That's just part of the good news at tailback. Of course, there is also De'Arrius Howard, Peyton Hillis and Kyle Dickerson to man the key spot in an I-formation offense. With those three and Poole, there is enough depth to give the much-needed home run threats from the freshman class time to learn without too much pressure in the early games.

I'm talking about Darren McFadden, Felix Jones and Michael Smith. McFadden and Smith are the fastest of those two. They are true 4.3 guys in the 40-yard dash. They have a Fred Talley-like burst.

However, I'm more fascinated by Jones than anyone in this freshman class. Part of it stems from his background at Booker T. Washington High playing in Tulsa's toughest schoolboy conference. He gained more than 2,500 yards last year, dazzling with sharp cuts, power, endurance and toughness.
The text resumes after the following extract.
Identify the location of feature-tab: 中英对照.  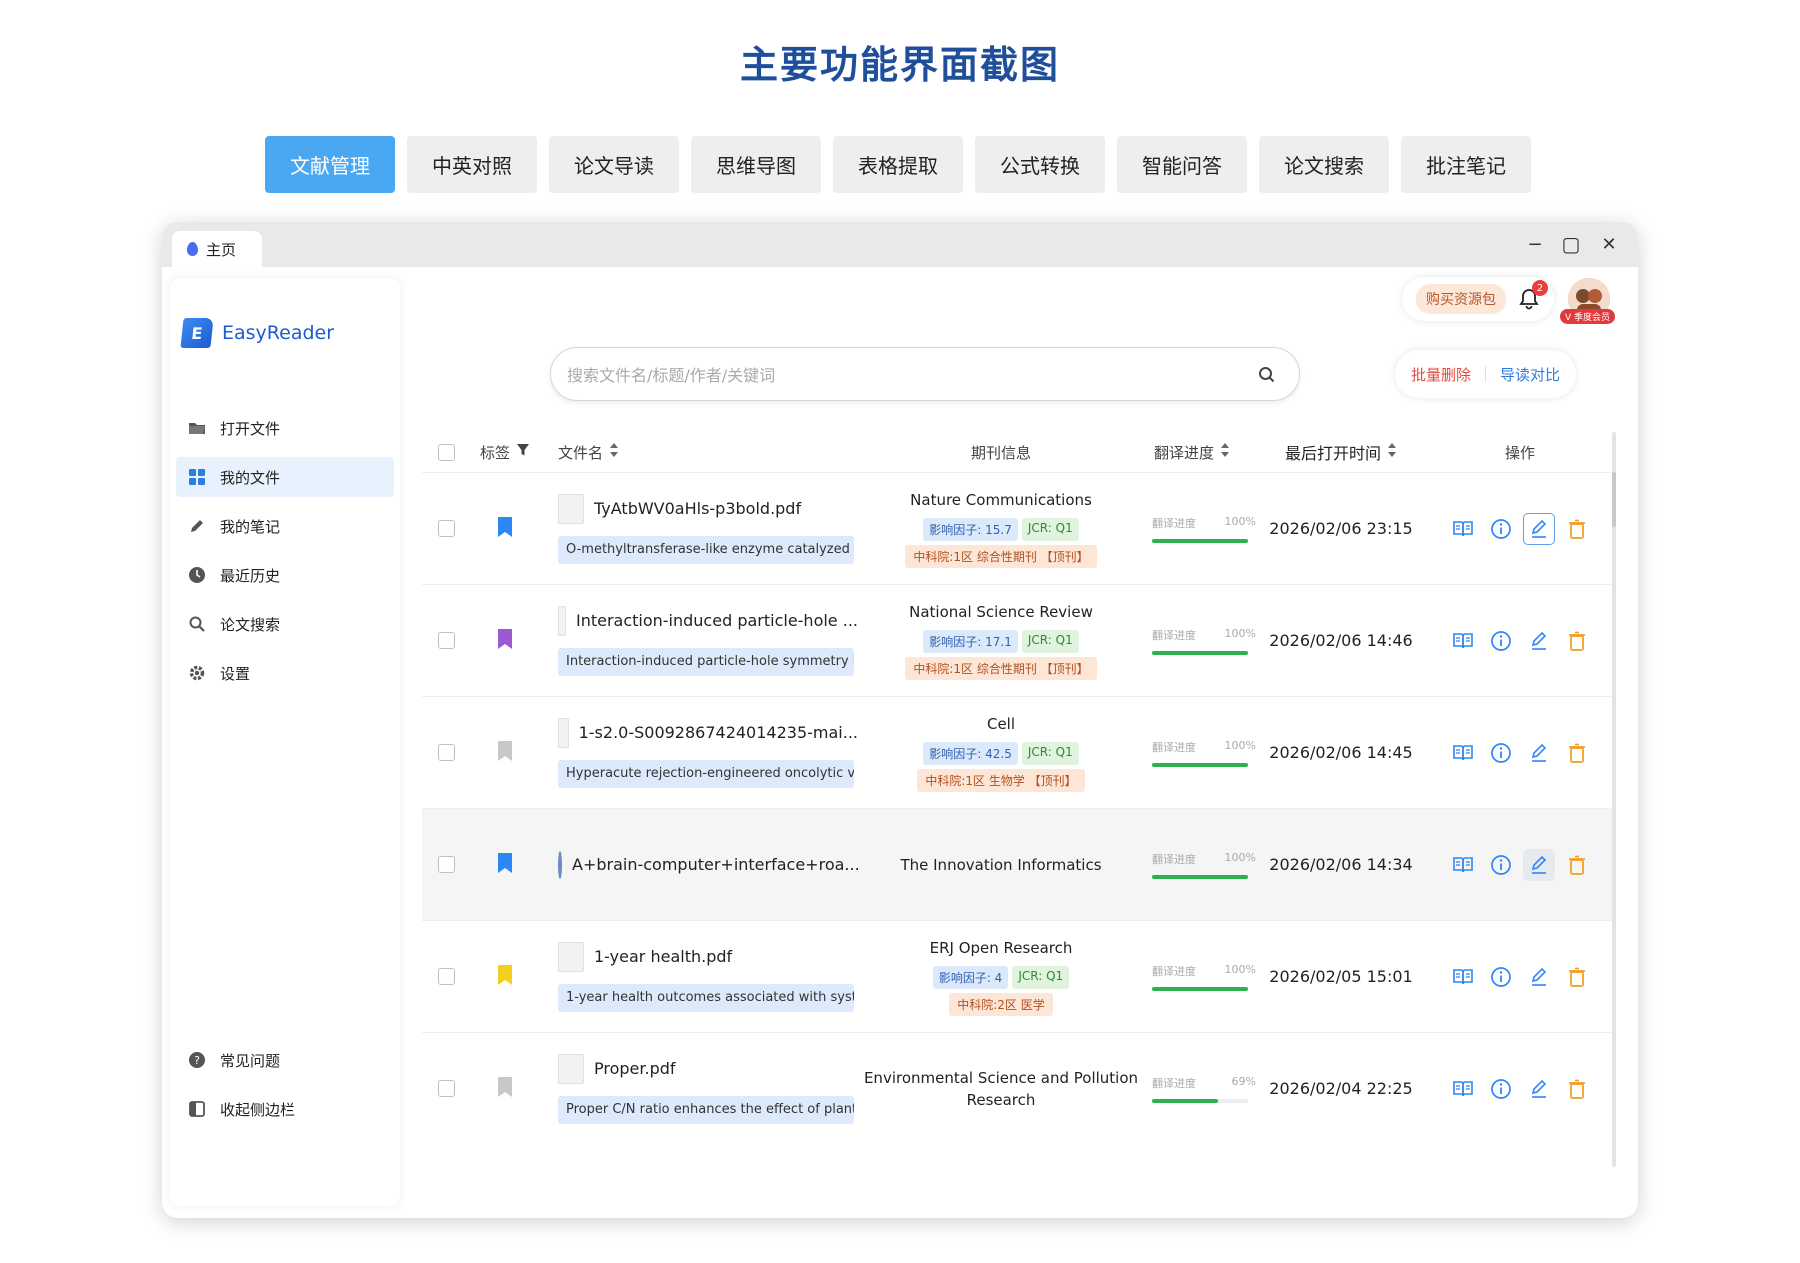
(472, 164).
Coach Houston Nutt raved about Jones after the first two days of practice this week. While noting that McFadden or Smith were impressive, too, Nutt said that Jones' stock "soared the most" with him after the early workouts.

"Felix makes great cuts and has great vision," said Danny Nutt, running backs coach. "He's a ball player. They all are like that, though. You want to compete in anything, they will get after you."
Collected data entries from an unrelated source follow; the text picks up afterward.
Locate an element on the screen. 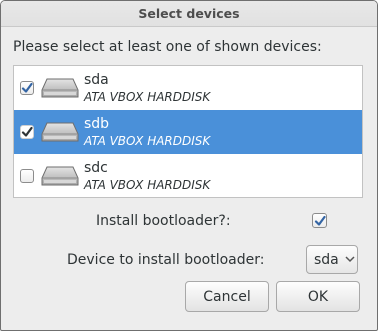 This screenshot has height=331, width=378. device-checkbox-sdc is located at coordinates (27, 176).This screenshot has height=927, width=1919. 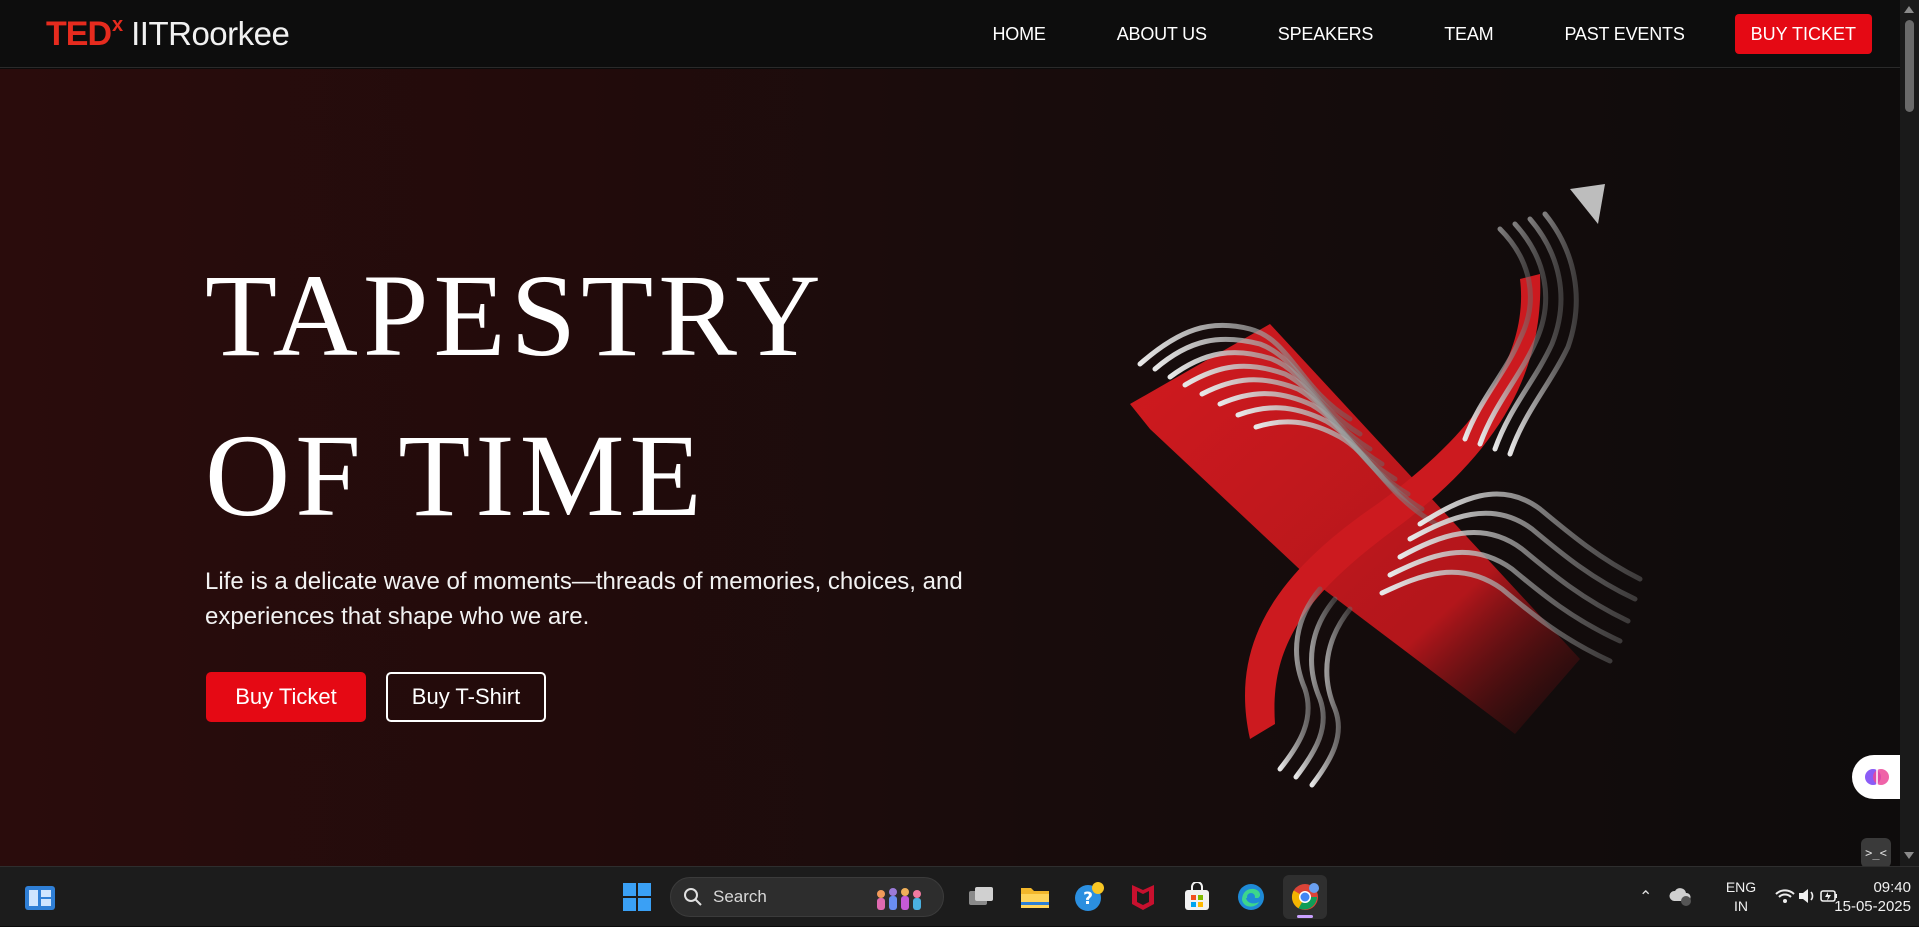 I want to click on start-button, so click(x=637, y=897).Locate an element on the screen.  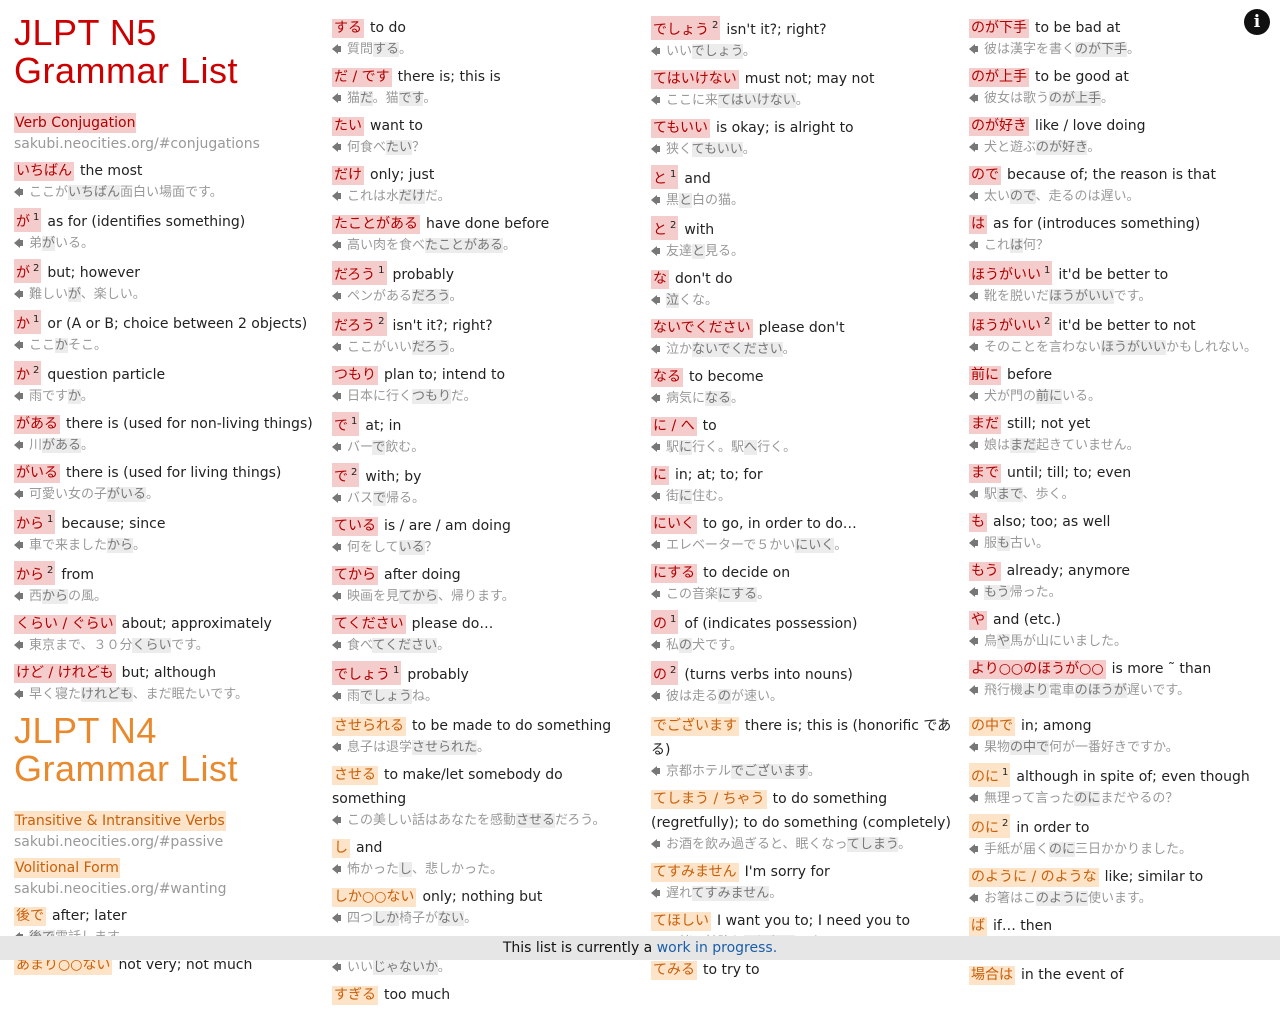
grammar-term: てもいい is located at coordinates (681, 128).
Jones was a star in all sports at Booker T, turning heads on the basketball floor when he took his 6-0, 190-pound body inside.

"I guess I was a guard, but I liked it down low the most," he said. "I just liked to get in there and mix it up with the big guys."

Houston Nutt said, "He played above the rim when we saw him on the basketball court."

Told that, Jones said, "I tried to."

Nutt's connections from his Oklahoma days became the key in the recruitment of Jones.

"I knew his uncle, Steve Jones," Nutt said. "We played basketball together at Oklahoma State. I think Steve gave us some good words with Felix."

Did he ever.

"Uncle Steve told me that if I picked Arkansas, I would be playing for the right man," Felix said. "He said Coach Nutt was very exciting to be on the basketball court with and would be most exciting to play for in football. When I told him I had picked Arkansas, he told me again, 'You are going to be playing for the right man at the right school.'

"He was so right. I'm having a blast over here. It's fun every day."

Danny Nutt is probably having the most fun. His line at tailback is long and there is plenty of talent. You watch those backs catch the ball and listen to quarterback coach Roy Wittke promise more passes in the flats and you know he's speaking the truth. Last year, only wideout Marcus Monk rivaled Hillis as the man with the team's best pair of hands. Those new backs are right there with them now.

The word is that both McFadden (outside linebacker, safety) and Jones (cornerback) would excel on defense. That isn't going to happen. They'll all be needed at tailback before it's over.

Yes, I mentioned seven names in association with the tailback slot. Some will move around. Hillis has already been seen in practice this week at tailback, fullback, wingback, wide receiver and tight end. Poole is bouncing between running back and wide receiver, too.

That may be about the right number for tailback, too. I can remember former Nebraska coach Tom Osborne telling me one August that he liked to start every fall with seven or even eight I-backs. I doubted him the first time I heard it, but soon learned he was correct.

That also reminds me of Robert Johnson's late spring assertion that the Hogs would need every quarterback on their roster this year, too.

Yep, I remember the 2000 South Carolina game when the Hogs went through three quarterbacks (Robby Hampton, Jared McBride and Zak Clark) in one day. That's probably more the exception than the rule.

However, that can happen at tailback several times in one season. That's why I feel better about this football team today than I did a few weeks ago. I like what I see and hear about tailback.